Elbette; geniş bir 12 Eylül analizi yapmak değil niyetim. 12 Eylül’ün gerçek mağdurları kim? Muhattabları kim? Kimlere karşı hangi toplumsal mücadele zemininde, hangi dünya konjonktüründe, nasıl bir ortamda oluştu 12 Eylül cuntası ? Gibi soruların yanıtı da bambaşka bir yazının derin bir konusu olur.
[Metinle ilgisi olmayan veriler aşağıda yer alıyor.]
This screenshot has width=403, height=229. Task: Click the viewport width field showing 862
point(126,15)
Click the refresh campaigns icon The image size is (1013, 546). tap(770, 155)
Ancak 12 Eylül ürünü siyasal akımlar “Biz 12 Eylül’ün gerçek mağduruyuz” türünden bir edebiyata başlayıp “askeri vesayeti kaldırdık” diye devem edince , yaşı kemale erenler biraz geçmiş hafızalarını yoklayarak, yaşı yetmeyenler de yazılı belgelere bakarak bir değerlendirme yapmak durumunda kalmalı. Ben hem hafızamı hem de yazılı belgeleri tarayarak bu yeni oluşturulan “AKP ve Gülen Hareketi çok yetenekli, solcular beceriksiz”edebiyatını kurcalamak istedim kıyısından köşesinden...
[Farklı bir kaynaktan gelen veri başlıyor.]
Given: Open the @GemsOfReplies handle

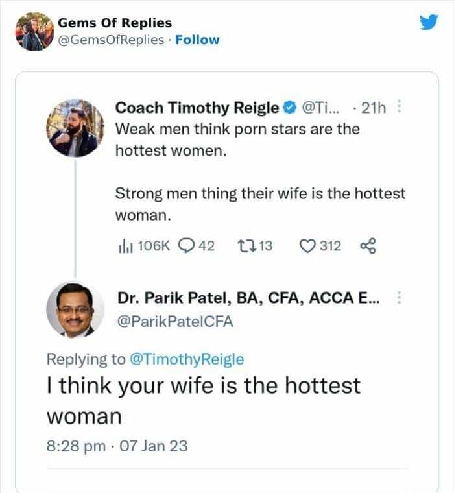Looking at the screenshot, I should [x=111, y=40].
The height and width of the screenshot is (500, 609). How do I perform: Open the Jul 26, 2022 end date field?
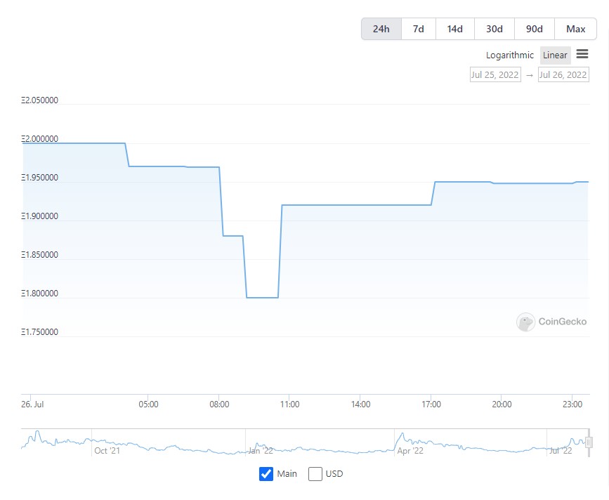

12 EYLÜL ve İSLAMCI AKIMLAR : Darbeciler ve cemaatler ittifakı
Evet doğrudur, 12 Eylül askeri darbesi sonrası, o dönemki siyasal İslamcı parti MSP kapatılır. Diğer siyasi liderler gibi bu partinin lideri olan Erbakan da cezaevine gönderilir. Darbenin ilk günlerinde İslamcı çevreler büyük bir korku yaşar gerçekten. Fakat çok geçmeden durumun pek de korkulacak gibi olmadığını fark edilir. Darbenin lideri Kenan Evren, neredeyse dini cemaatlerin yapmak istediklerini yapar hale gelir bir süre sonra. Evren, yaptığı konuşmalarda ayetler, hadisler okur, İslami çevreleri över. Darbeciler, cemaatlerin desteği karşılığında okullarda dini eğitimi zorunlu hale getirir. Felsefe zorunlu ders olmaktan çıkarılarak seçmeli hale getirilir. Evren'in bu tutumu dini cemaat ve tarikatları alabildiğine rahatlatır.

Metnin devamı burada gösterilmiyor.